В 1810 году братья Буассере перевезли свою коллекцию в Гейдельберг, сняли помещение во внушительном здании на Карлсплаце, и ни один любитель искусства не упускал возможность посетить эту галерею, где даже не удалось развесить все картины по стенам, по каковой причине их одну за другой ставили для показа посетителям на мольберт. Путешествуя в 1814 и 1815 годах по Рейнской области, Гёте осматривал сокровища этой коллекции, которая произвела на него глубокое впечатление.
В дни с 3 по 12 мая 1811 года Сульпицу Буассере удалось наконец навестить Гёте в Веймаре.
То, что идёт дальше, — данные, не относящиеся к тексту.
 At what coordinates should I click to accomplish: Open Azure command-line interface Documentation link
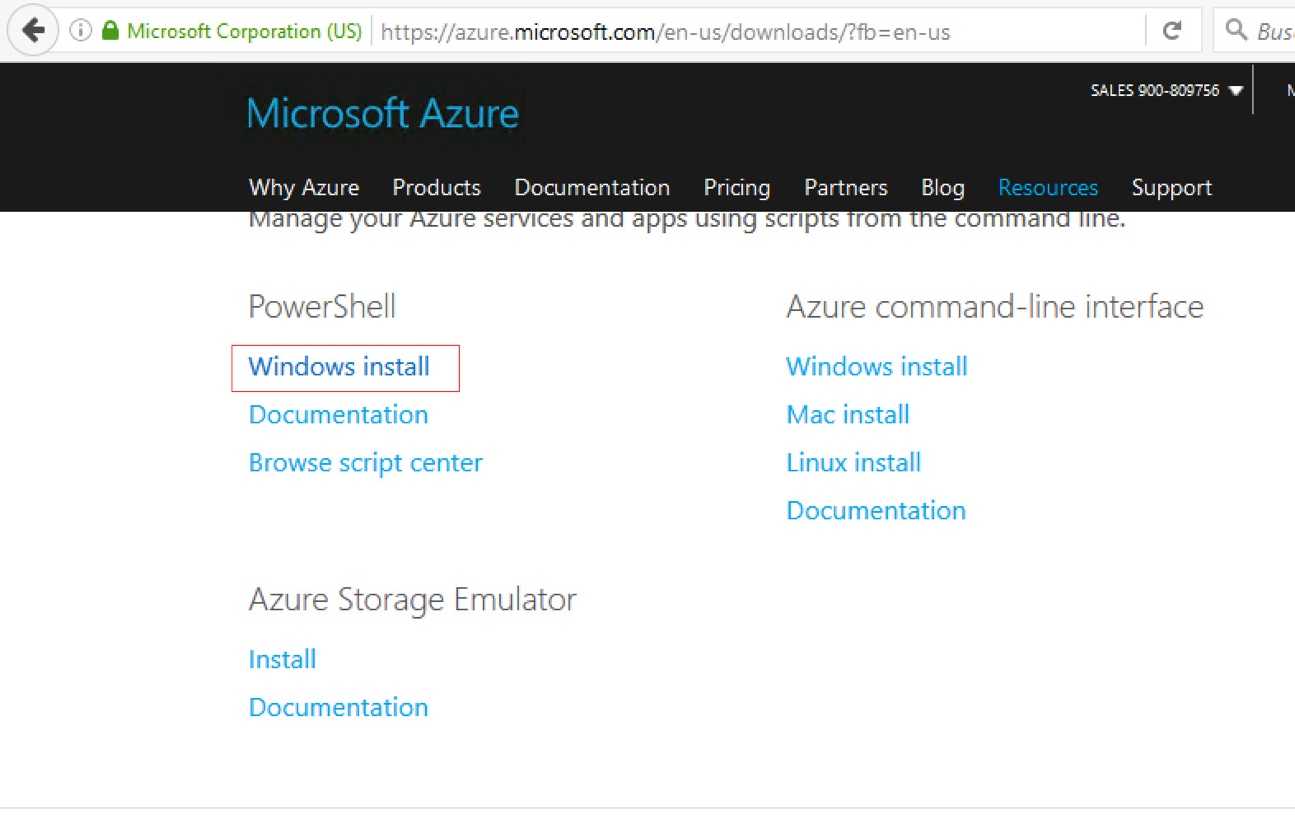tap(876, 510)
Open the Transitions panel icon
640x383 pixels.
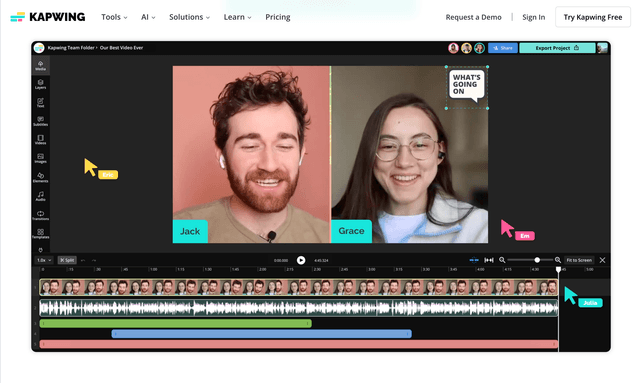(40, 215)
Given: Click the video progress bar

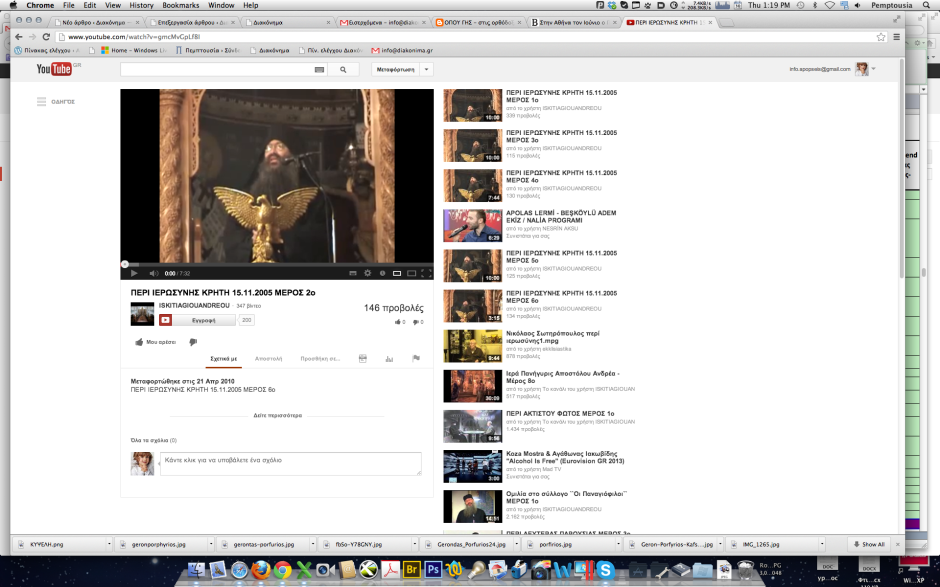Looking at the screenshot, I should point(277,264).
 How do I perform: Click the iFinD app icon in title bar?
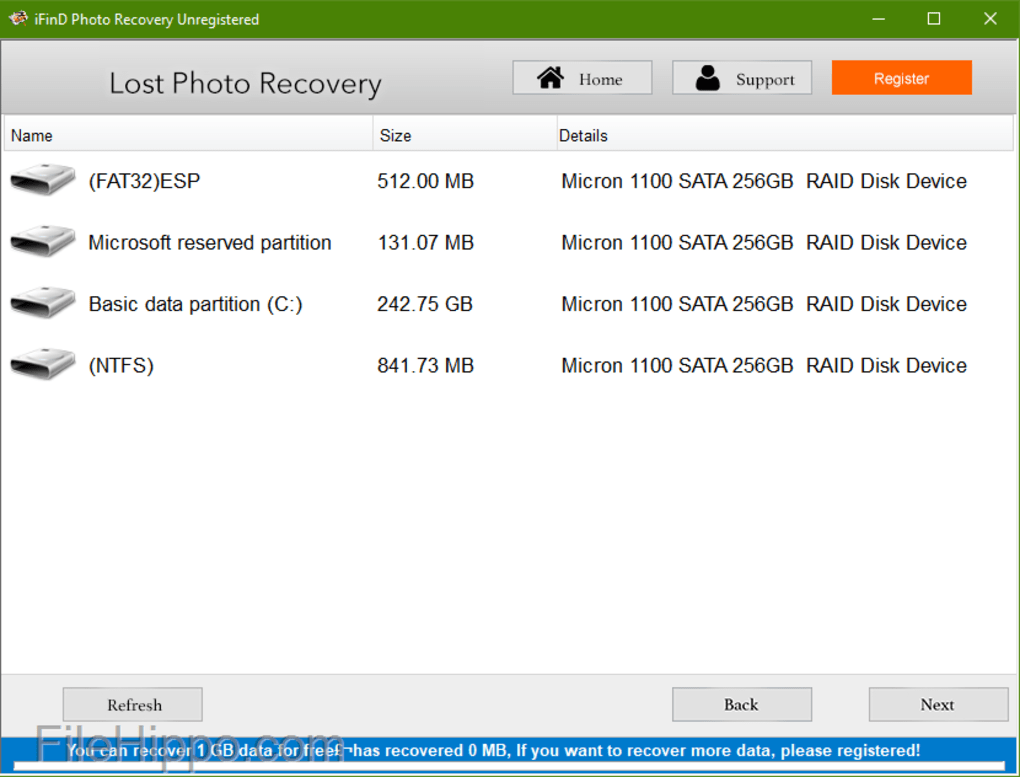coord(17,19)
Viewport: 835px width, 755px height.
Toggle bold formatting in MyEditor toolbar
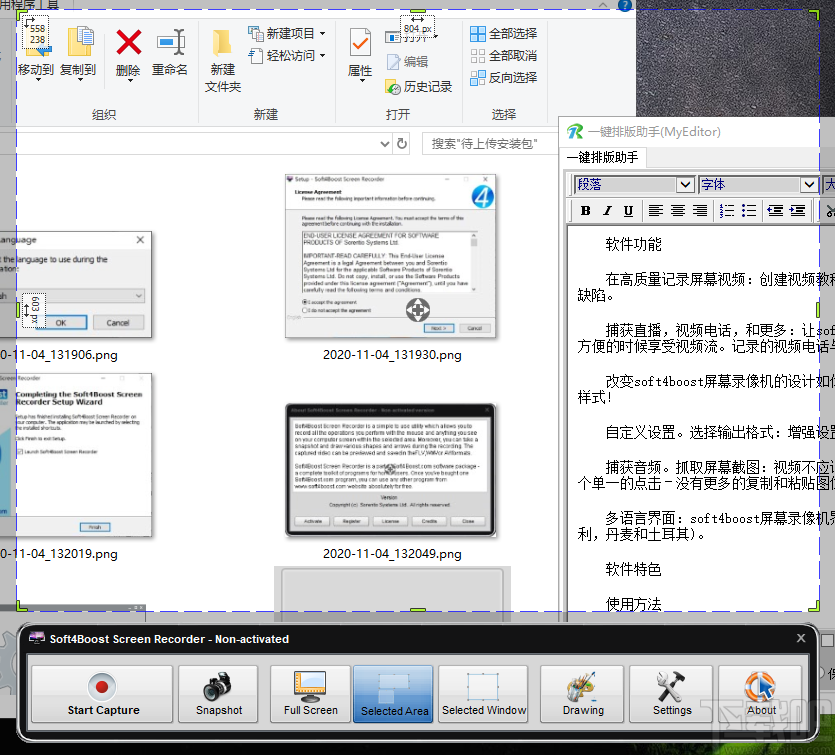585,211
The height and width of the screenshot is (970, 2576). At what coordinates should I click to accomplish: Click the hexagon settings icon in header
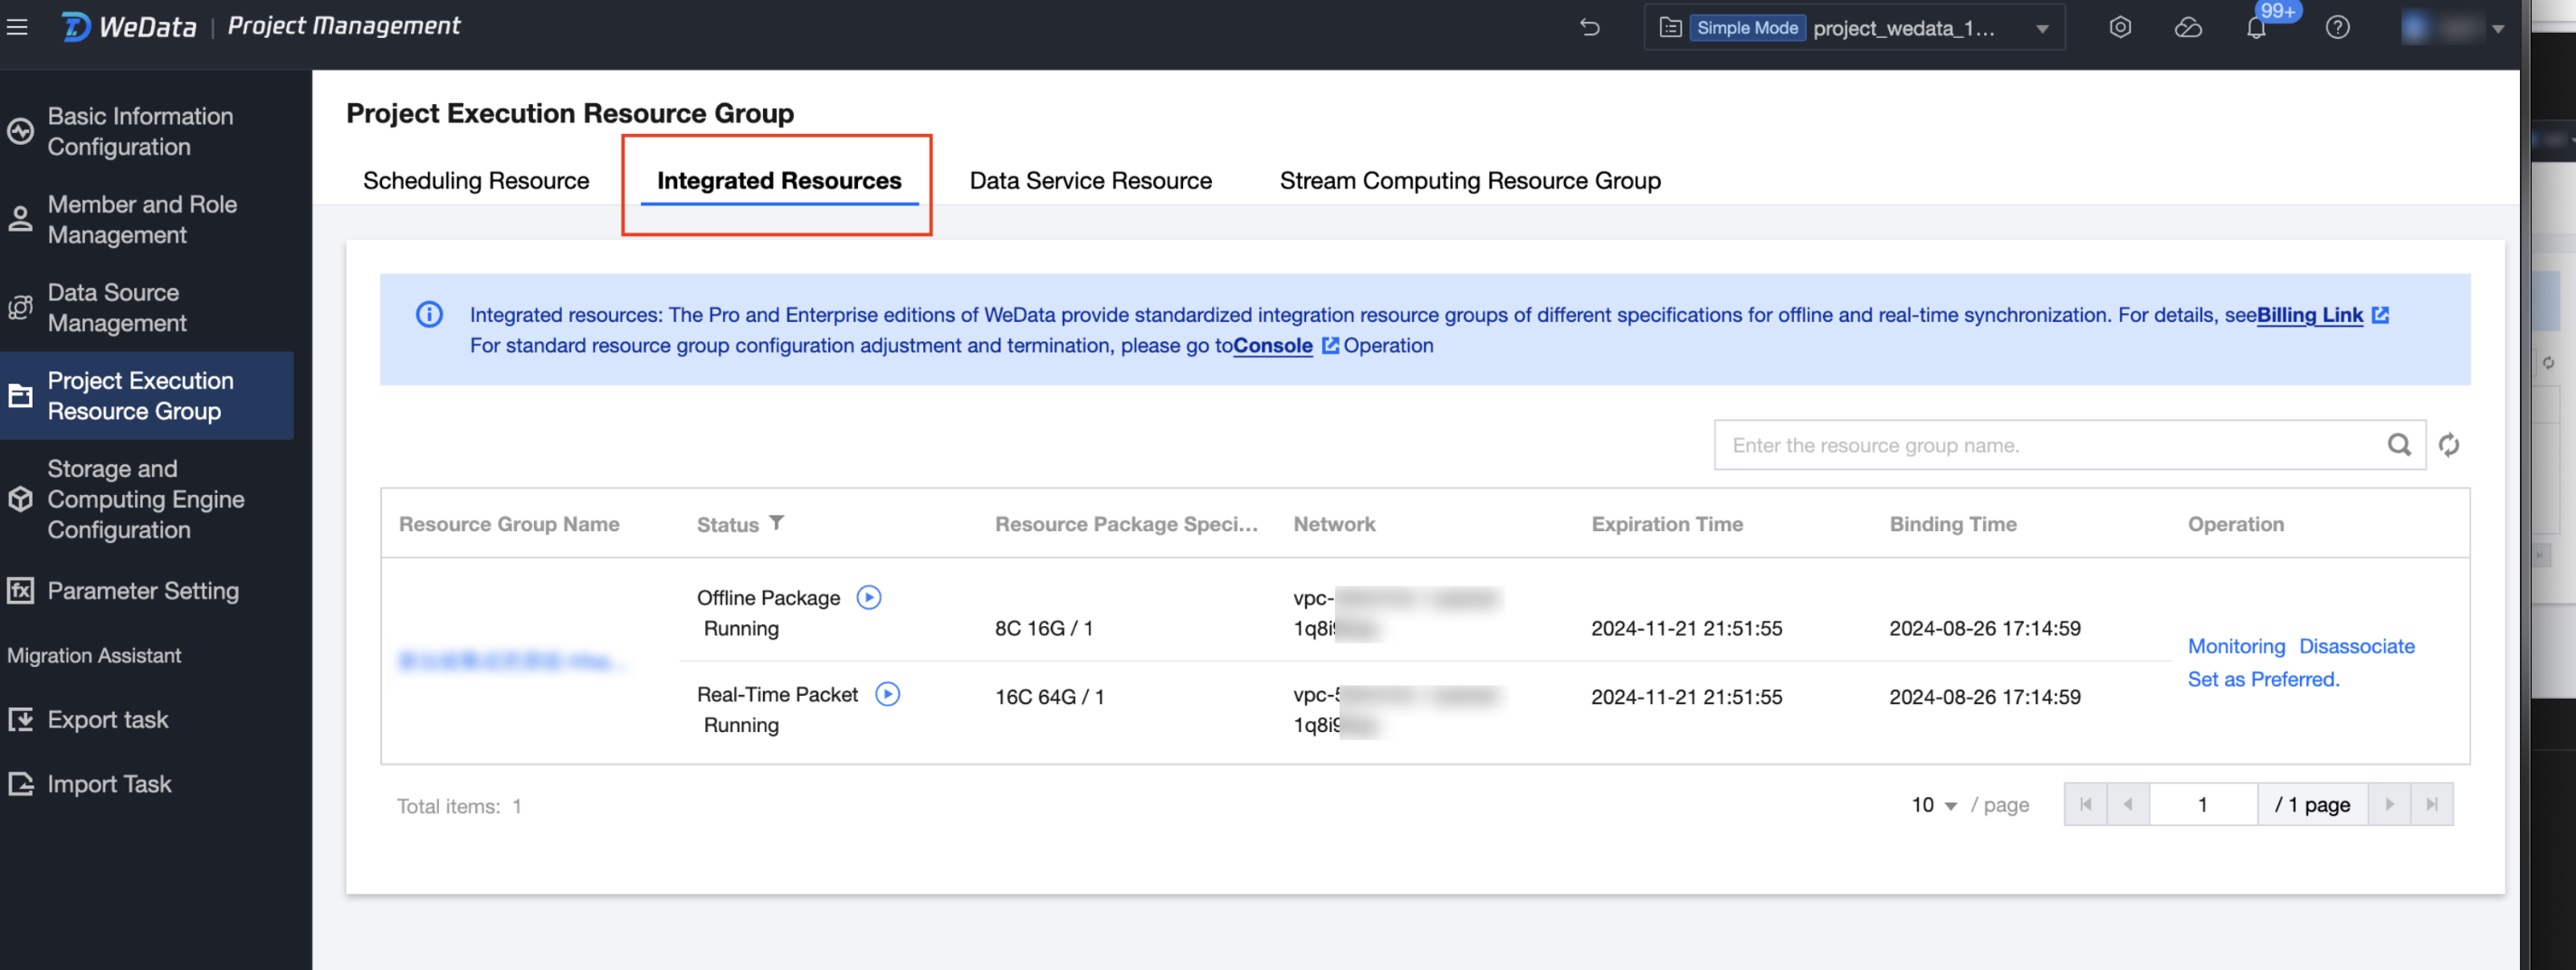pos(2120,27)
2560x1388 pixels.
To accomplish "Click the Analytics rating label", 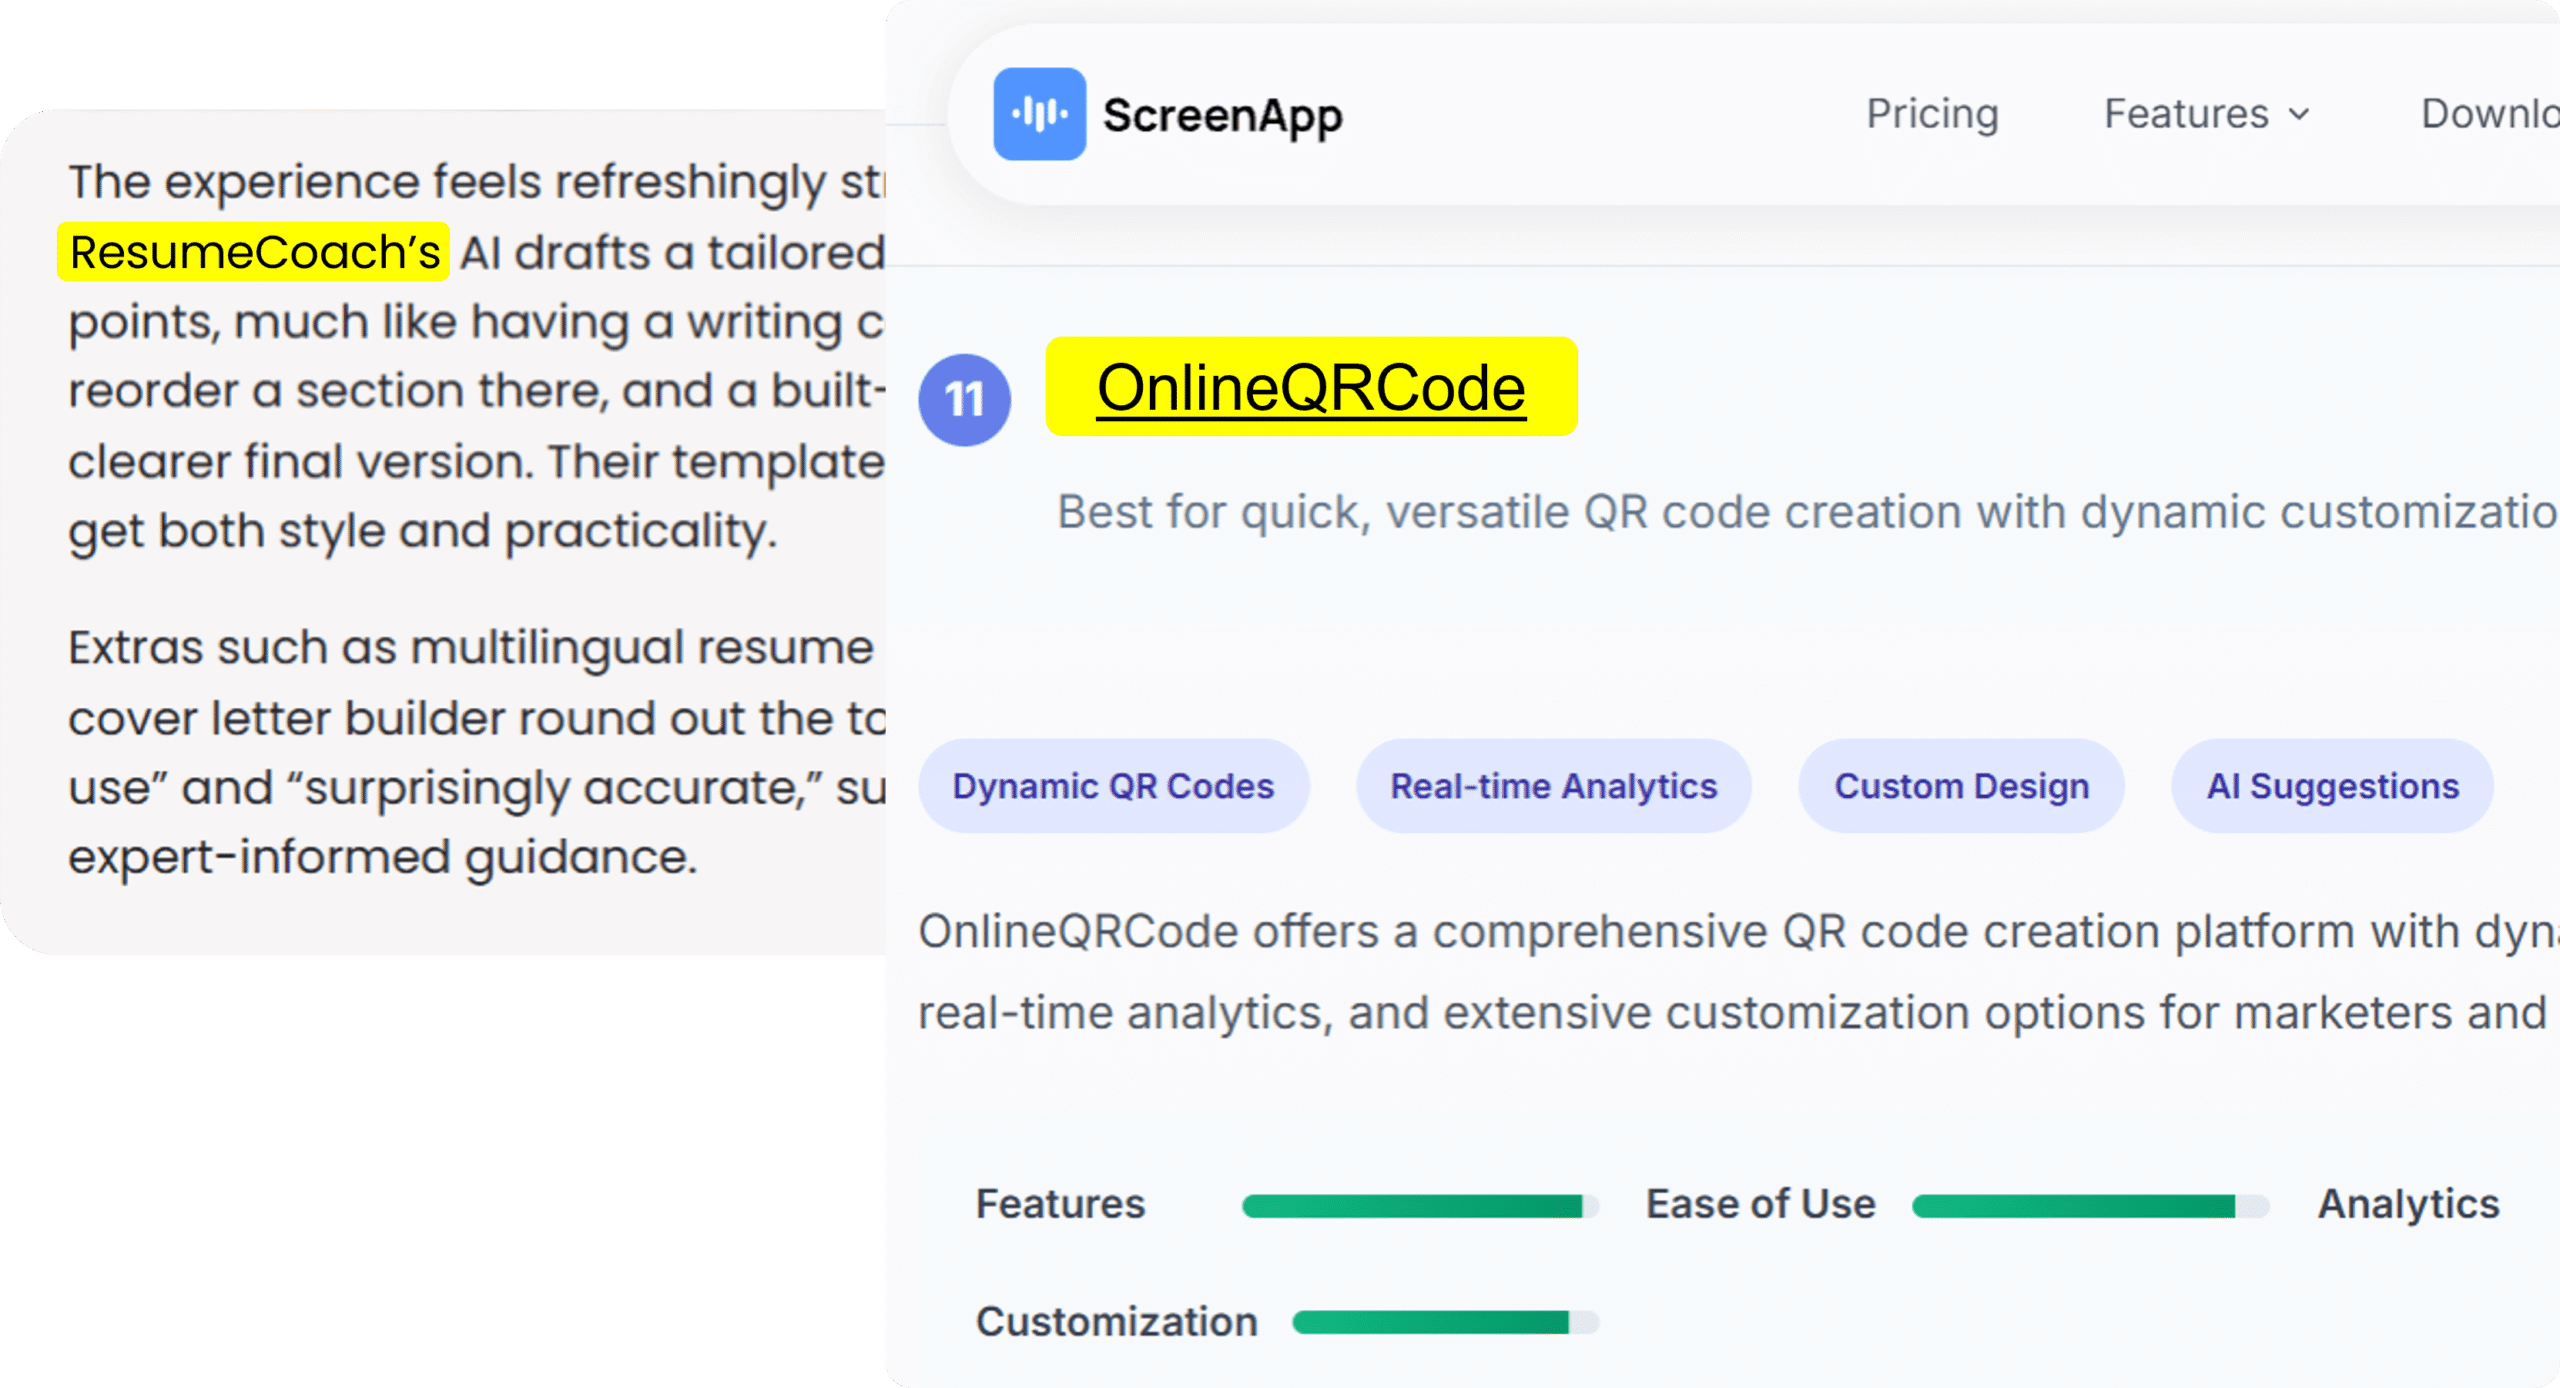I will (2408, 1204).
В своих письмах и дневнике он впоследствии подробно и с юмором рассказал об этих встречах и беседах, во время которых обсуждались и зарисовки Кёльнского собора, и иллюстрации Петера Корнелиуса к «Фаусту», и «буассереское» собрание картин. «Холодно и чопорно» принял его «старый господин», появившийся перед ним с «напудренной головой и орденскими ленточками на камзоле». На приветствия и рассказы гостя он поначалу отзывался лишь междометиями, приговаривая: «Так, так! Гм, гм! Хорошо». Но затем, сообщает Буассере, «стоило нам заговорить о живописи старых мастеров, как Гёте все же несколько оттаял».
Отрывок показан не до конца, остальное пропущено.